Cependant, cette stratégie machiavélique a un coût : il faut se pencher sur les conséquences qu’elle induit pour les français, concrètement, dans leur vie, professionnelle, familiale et amicale. Et c’est là que nous mesurons l’ampleur du plan de déstabilisation psychologique mené.

La France est clairement fracturée, en deux camps. Une barrière symbolique infranchissable s’est dressée entre les gens vaccinés qui croient continuer à vivre la vie d’avant, et les non vaccinés, qui sont exclus de toute une série de pans essentiels de la vie en société : la vie festive, culturelle, exclus des transports, des restaurants et même des bibliothèques. Le virus de la bêtise est à coup sûr plus toxique que la lumière de l’intelligence.

Au-delà de l’injustice manifeste qui frappe ces nouveaux parias de la société, injustice qui hélas n’a pas l’air d’émouvoir les « 50 millions » de vaccinés (dont le consentement a été le plus souvent arraché sous la contrainte) , c’est aussi la vie relationnelle de ces personnes qui est gravement impactée.

Les familles sont fracturées, les couples sont fracturés. Les anathèmes pleuvent dans les discussions, entre les vaccinés, porteurs des lumières de la civilisation et du progrès sanitaire, et les non vaccinés, les récalcitrants, ces ignorants sous-cultivés victimes des réseaux sociaux et de leurs fake news. Si tel membre d’une famille élargi est le seul non vacciné, il devient à coup sûr le bouc-émissaire de tous les autres. C’est le mimétisme de René Girard, l’alliance du groupe contre celui qui les gêne.

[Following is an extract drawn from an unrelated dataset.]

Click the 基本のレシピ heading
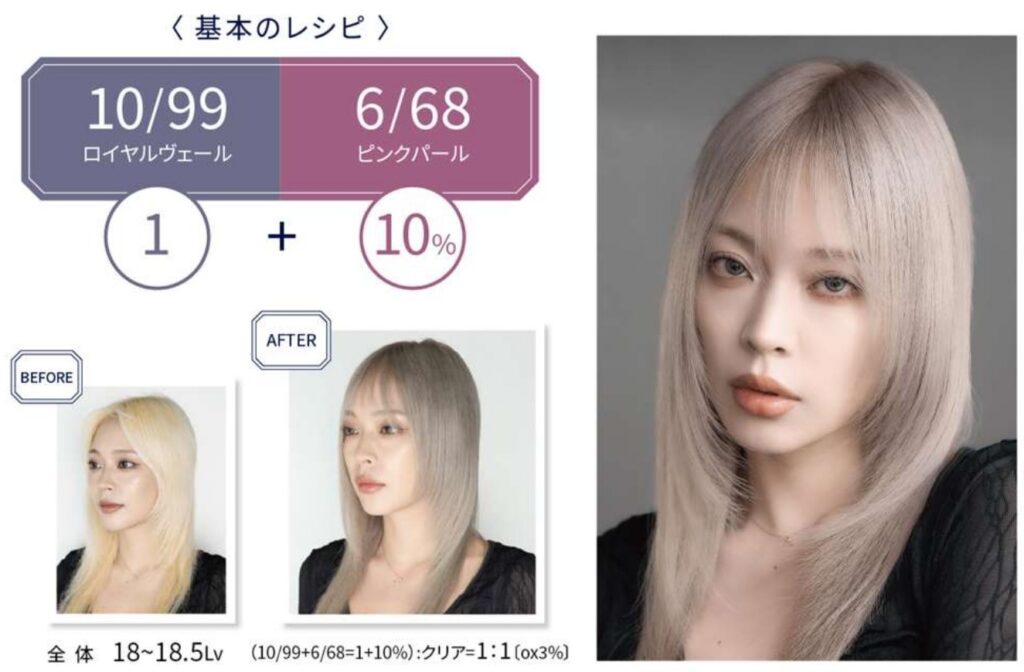Screen dimensions: 1024x672 (x=279, y=28)
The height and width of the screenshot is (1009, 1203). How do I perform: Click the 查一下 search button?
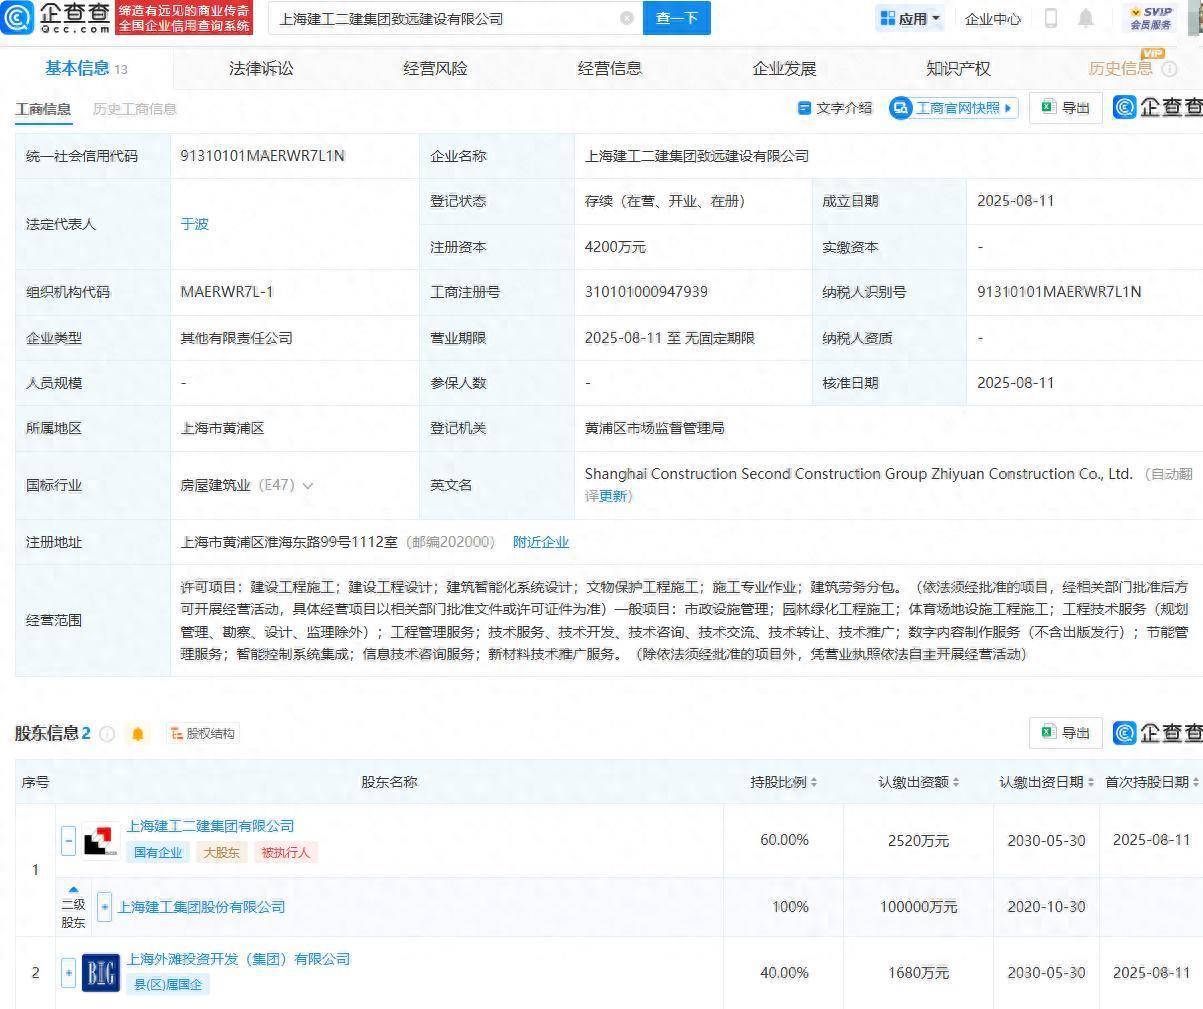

Naît alors un sentiment d’intense solitude, solitude dans le couple, exclusion et persécution en famille, solitude dans la société elle-même, qui n’offre plus les libertés qu’elle était censée garantir aux citoyens, « sans distinction de race, de culture, de religion ou d’opinion ».

Qui paiera les dégâts de cette casse psychologique ?

Certes pas Emmanuel Macron, qui, au contraire, voit dans ces dégâts collatéraux l’opportunité de se maintenir au pouvoir.

Ce qui est clair est que sa gestion de la crise, au-delà du scandale lié au hold-up des libertés civiles, génère une véritable catastrophe dont le coût humain sera difficile à chiffrer.